EPA has closed what appeared to some to be a loophole in the proposal, the report said. From a federal perspective, new sources are covered under section 111(b) of the Clean Air Act, not 111(d). The emissions rate for new combined cycle natural gas units in the New Source Standards is high enough that an efficient new unit can meet that limit without additional measures. If compliance is being measured in tons of CO2, then a state could conceivably achieve a large reduction in covered emissions by replacing existing fossil units with new combined cycle natural gas.
This was likely also what the EPA had in mind when the proposal was first crafted, however in the meantime, concerns about methane emissions and fracking during natural gas production have “soured” much of the environmental community on natural gas power generation, said the study. Furthermore, while the annual emissions of a new combined cycle natural gas plant are lower than the emissions of most of the existing units which would be replaced, since the new plants would presumably continue to operate for several decades the EPA views this as a net increase in emissions.

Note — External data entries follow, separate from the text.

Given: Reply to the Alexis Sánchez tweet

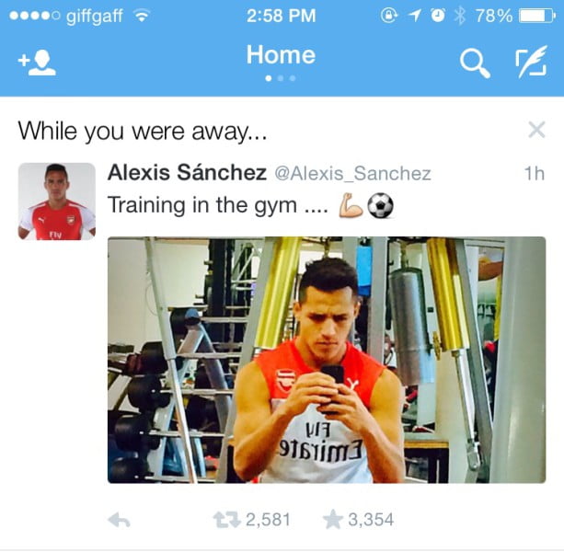Looking at the screenshot, I should pos(119,520).
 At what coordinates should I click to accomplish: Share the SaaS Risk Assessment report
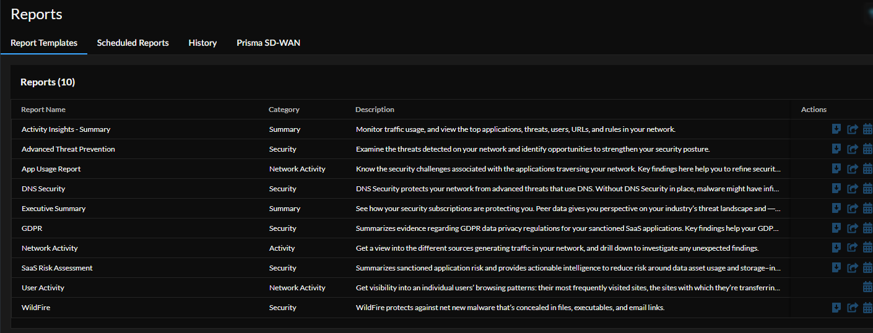852,268
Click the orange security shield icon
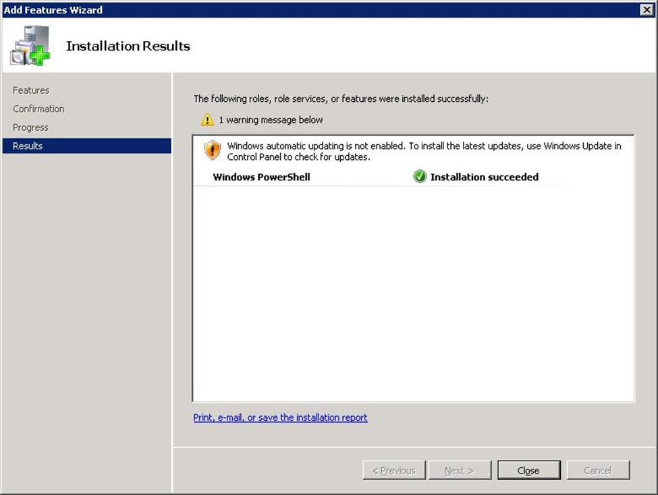Screen dimensions: 658x495 (212, 150)
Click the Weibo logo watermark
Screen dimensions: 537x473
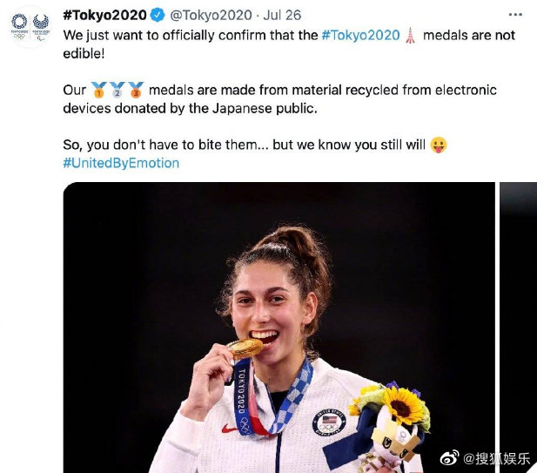coord(449,458)
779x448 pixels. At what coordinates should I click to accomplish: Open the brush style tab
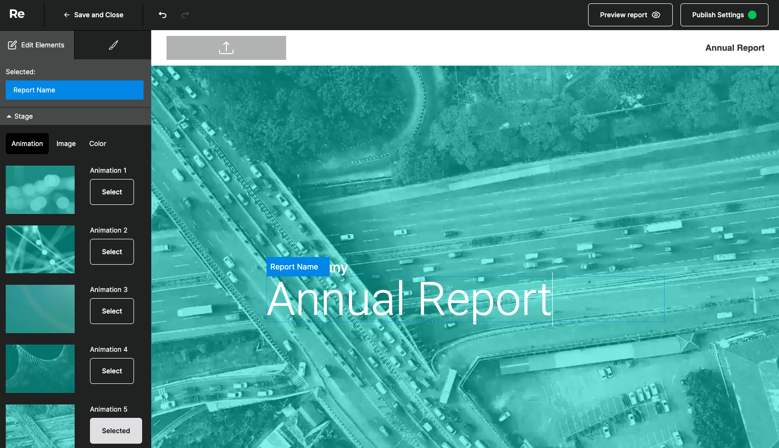(x=113, y=45)
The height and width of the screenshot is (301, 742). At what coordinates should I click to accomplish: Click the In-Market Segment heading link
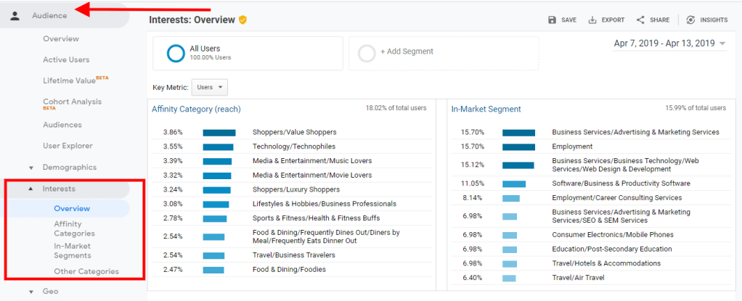486,110
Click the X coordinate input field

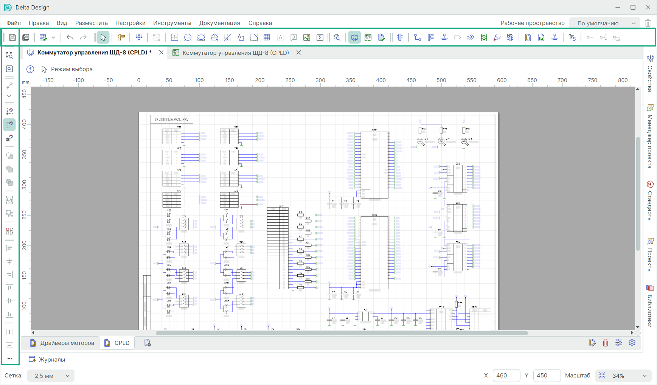[x=506, y=376]
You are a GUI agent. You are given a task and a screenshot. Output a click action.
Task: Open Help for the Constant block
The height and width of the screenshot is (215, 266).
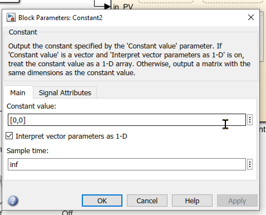click(192, 201)
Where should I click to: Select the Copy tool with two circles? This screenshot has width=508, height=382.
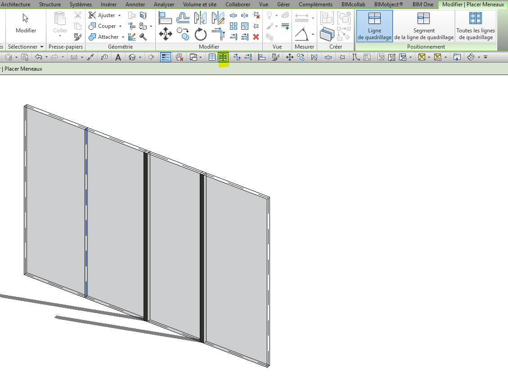pyautogui.click(x=183, y=34)
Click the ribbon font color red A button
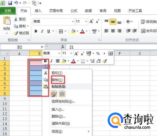Screen dimensions: 157x136 [x=82, y=31]
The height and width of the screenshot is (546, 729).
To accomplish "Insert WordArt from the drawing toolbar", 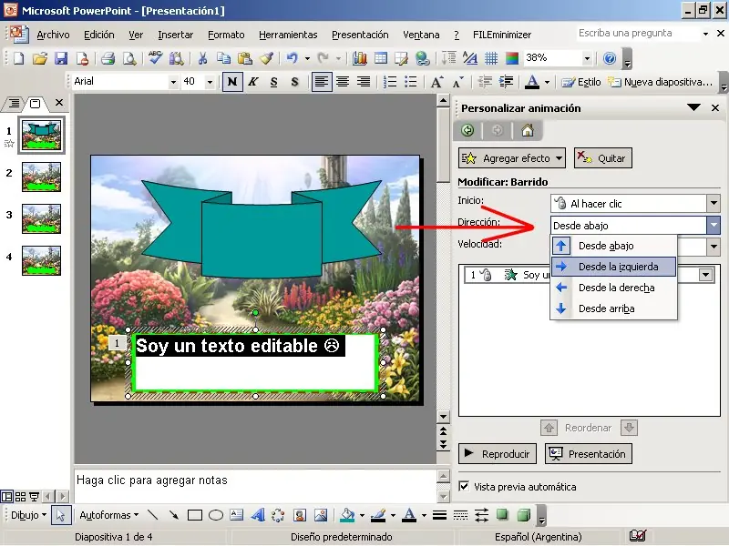I will click(258, 515).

As a result of these concerns, states are required to address “leakage” in their plans, which means that a state must demonstrate that its compliance plan for existing fossil units will not incentivize the construction of new ones, the study added. The nature of how a rate-based plan operates is considered sufficient to address leakage concerns. In mass-based plans, leakage is considered an inherent vulnerability.
The two solutions proposed by the EPA are that the state use its regulatory and legislative authorities to include new combined cycle natural gas units in its allowance trading program, or employ an allowance allocation scheme designed to preferentially incentivize generation from existing natural gas units over new, the study pointed out.
“Consecutive waves of coal unit retirements due to EPA regulations for other pollutants, rapid expansion of combined cycle natural gas capacity driven by low gas prices, and unprecedented deployment of new wind and solar has achieved a large portion of early emissions reductions required by the rule,” the study said. “Although many states would not be able to comply in 2022 under either a mass-based or rate-based rule individually without taking actions beyond what is already planned, under the hypothetical scenario of all the states choosing compatible trading ready plans the nation as a whole is in compliance in the first 1-2 years of the program. This is not a probable scenario. In reality, how each of the states are positioned in 2022 depends on whether the states with over-compliance to trade choose to participate in the same type of plan.”
The range of coal burn shown in the study reflects the impact of varying average annual load growth between 0 percent and 0.5 percent relative to total 2014 EGU coal burn and 2014 coal burn only by units which have not announced retirement or gas conversion plans prior to 2022. Decreasing projected natural gas prices by 10 percent reduces coal burn by about 40 million tons in 2022 and 12 million tons in 2030, with a corresponding increase in gas consumption of 600 Bcf in 2022 and 170 Bcf in 2030.